While Jim Bakker was in prison, Tammy Faye filed for divorce. Shortly thereafter, she married Roe Messner, the contractor who built Heritage USA. But after the financial fallout of PTL, Messner was sentenced in 1996 to 27 months in federal prison for bankruptcy fraud.
In the years that followed, Tammy Faye did a number of TV appearances, including interviews on daytime talk shows and even appearing in VH1’s “The Surreal Life.”
She also struggled with bouts of cancer. In 1996, she announced she had colon cancer, and in 2005, she announced it had spread to her lungs. In May 2007, she announced on her website that she was stopping cancer treatments. She died two months later.

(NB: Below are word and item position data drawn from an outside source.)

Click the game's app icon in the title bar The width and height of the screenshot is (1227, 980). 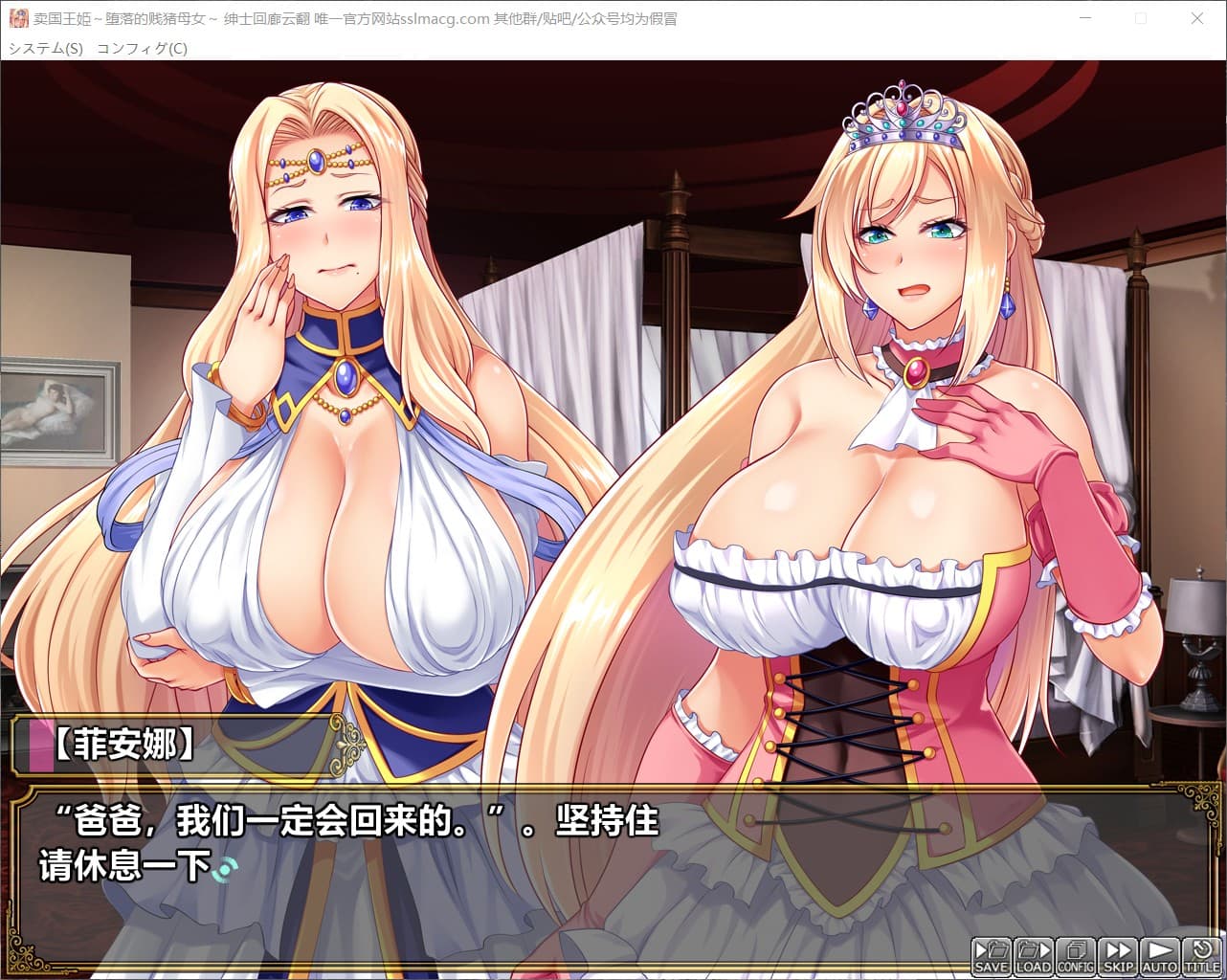point(17,18)
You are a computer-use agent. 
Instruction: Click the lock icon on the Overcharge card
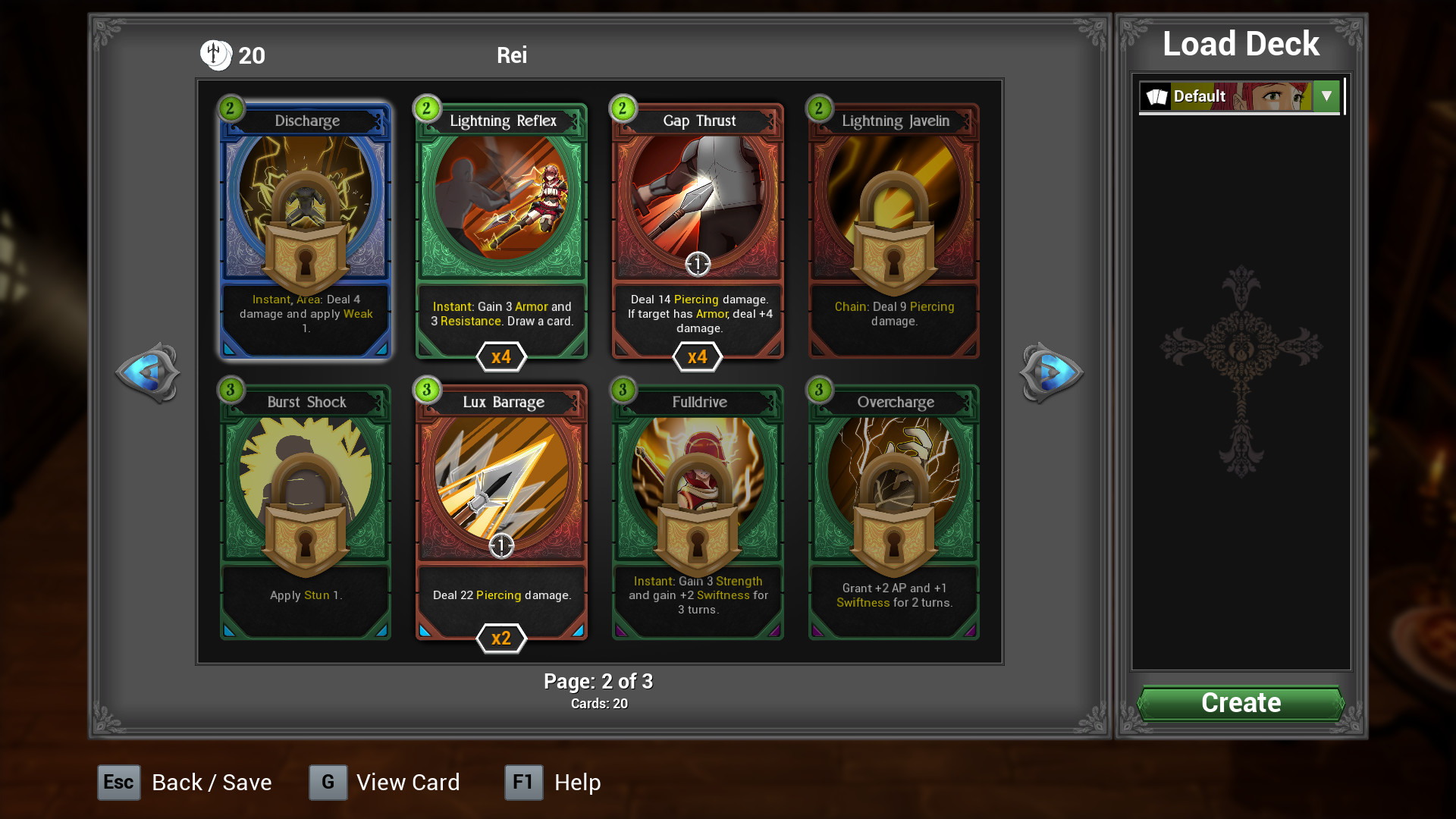click(x=893, y=523)
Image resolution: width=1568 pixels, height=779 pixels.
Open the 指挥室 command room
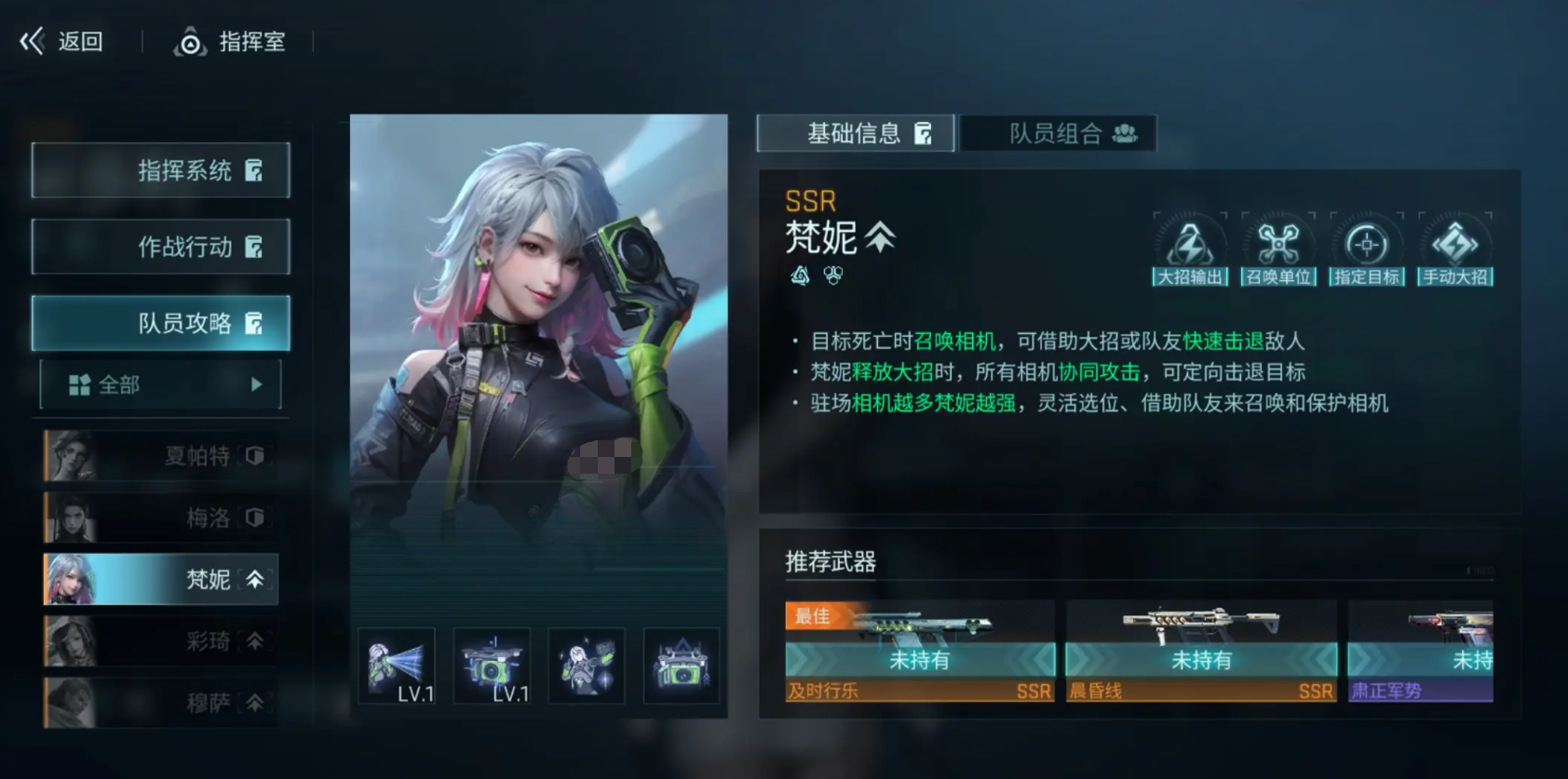[231, 42]
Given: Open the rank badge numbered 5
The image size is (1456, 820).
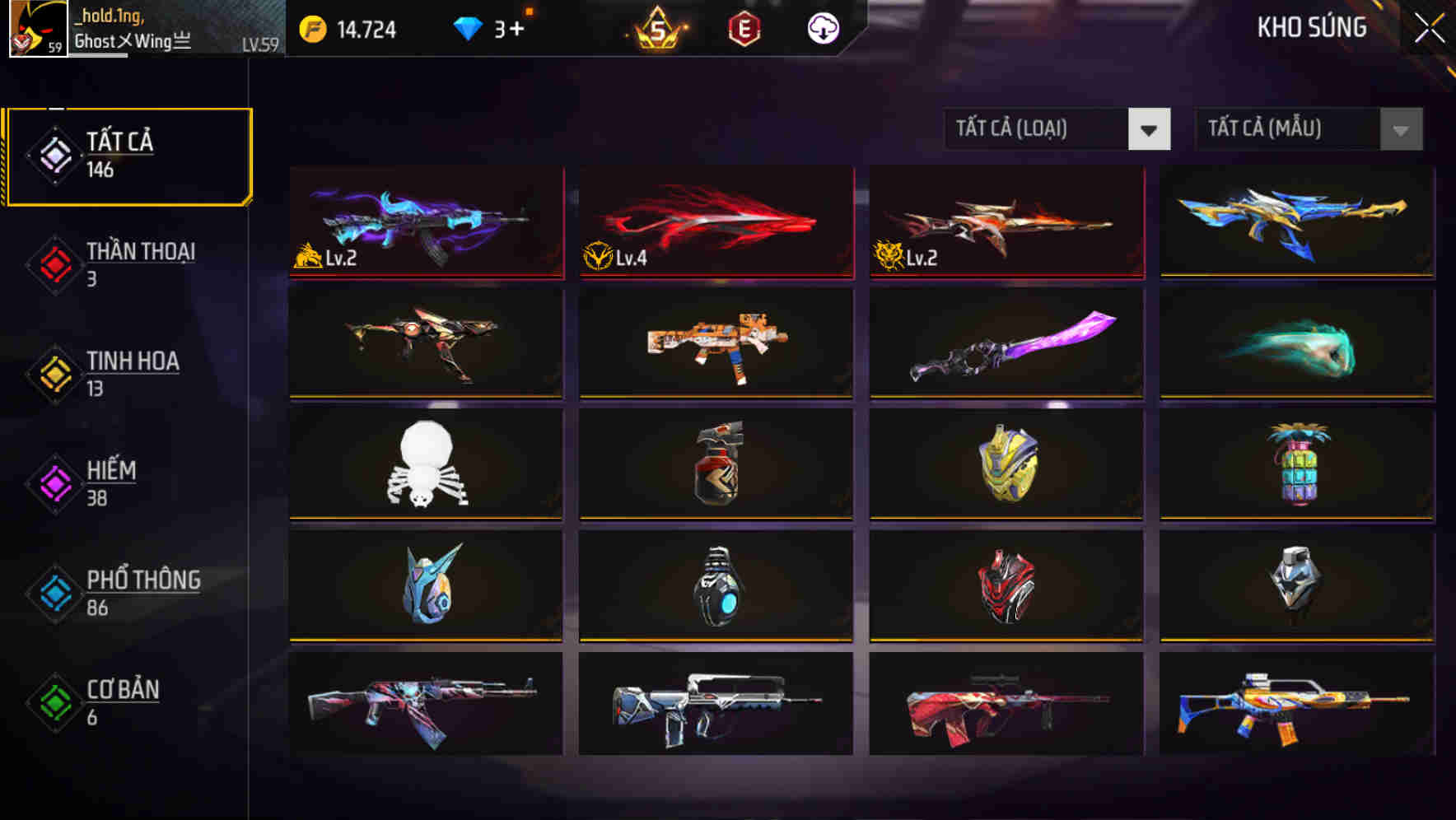Looking at the screenshot, I should pos(655,29).
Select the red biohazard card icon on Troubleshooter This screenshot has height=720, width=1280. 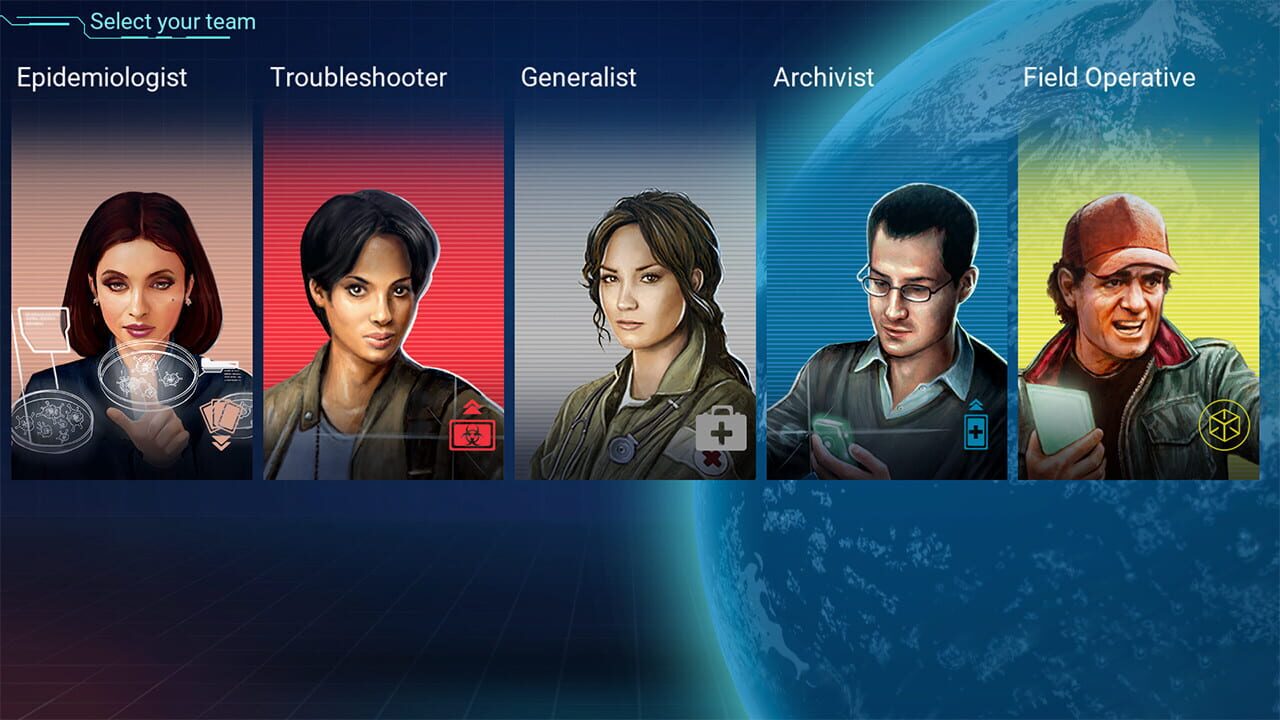tap(472, 435)
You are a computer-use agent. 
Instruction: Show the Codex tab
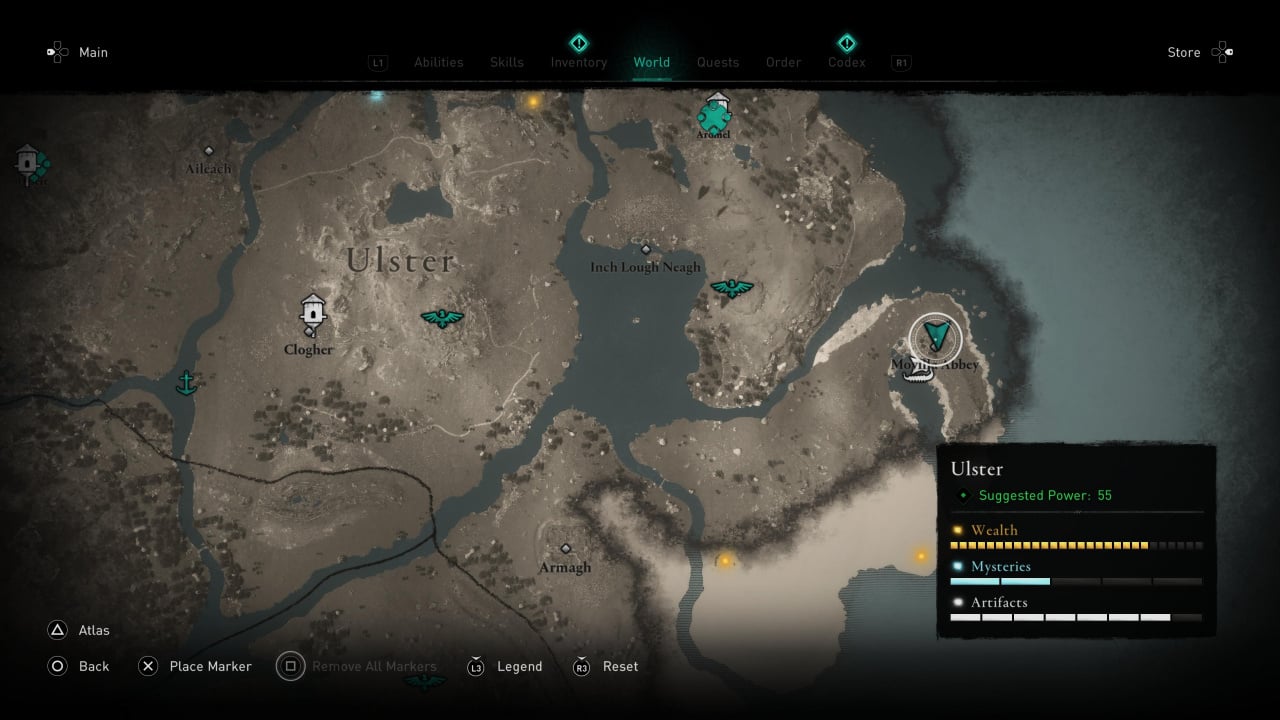coord(846,62)
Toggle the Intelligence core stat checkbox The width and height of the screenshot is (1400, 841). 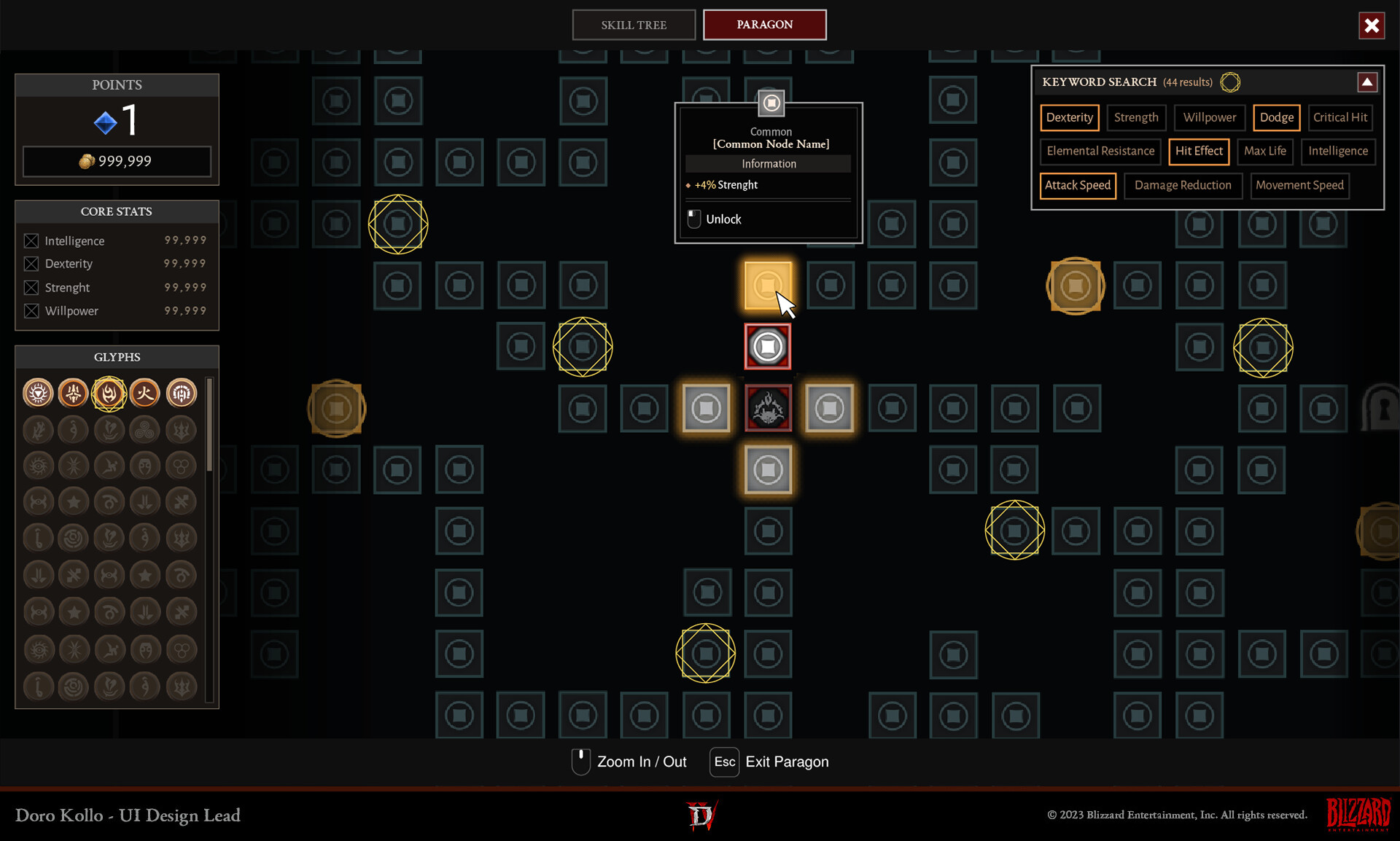[x=31, y=240]
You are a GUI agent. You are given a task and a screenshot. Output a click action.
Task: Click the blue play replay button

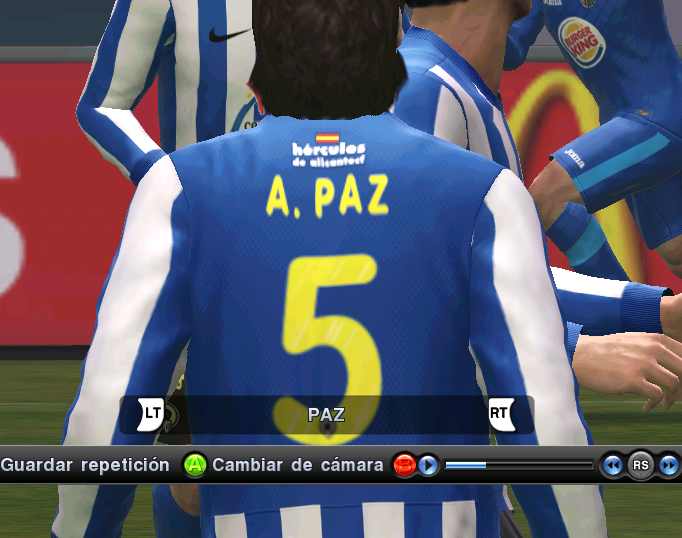tap(428, 465)
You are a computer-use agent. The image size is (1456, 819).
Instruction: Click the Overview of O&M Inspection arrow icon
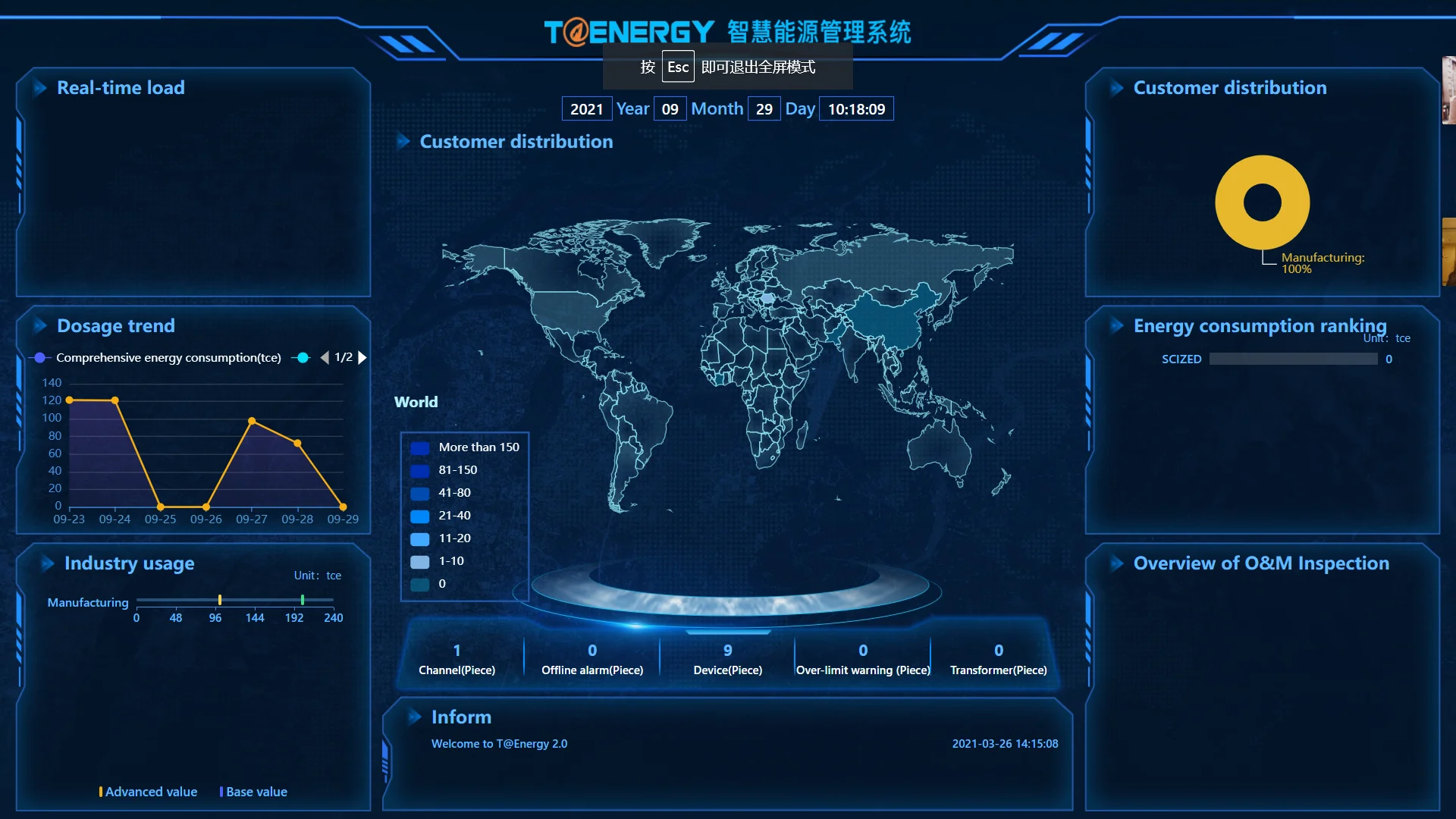click(x=1116, y=563)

“She believed… that when she took her last breath, that she would see the one who she loved and talked about and sang about and cried about… which gave her not only courage, but it gave her something to smile about,” said BeBe Winans, a former PTL singer and six-time Grammy award-winner.
After Jim Bakker was released from prison, he went to work launching a new ministry called Morningside, nestled in the Missouri Ozarks. In 2003, he began broadcasting a new daily TV show, “The Jim Bakker Show,” from studios near Branson, Missouri, starring him and his second wife, Lori Bakker.
The Bakkers now raise money for the ministry by selling “end of the world” products, Wigger said, such as freeze-dried food by the five-gallon bucket load and survival gear to help people prepare for “the end of days.”
Looking back on the Bakkers’ incredible rise and fall, “It’s a fascinating story about American religion,” Wigger said.
“It’s a fascinating story about American culture,” he continued. “And I think it has a kind of timelessness to it.”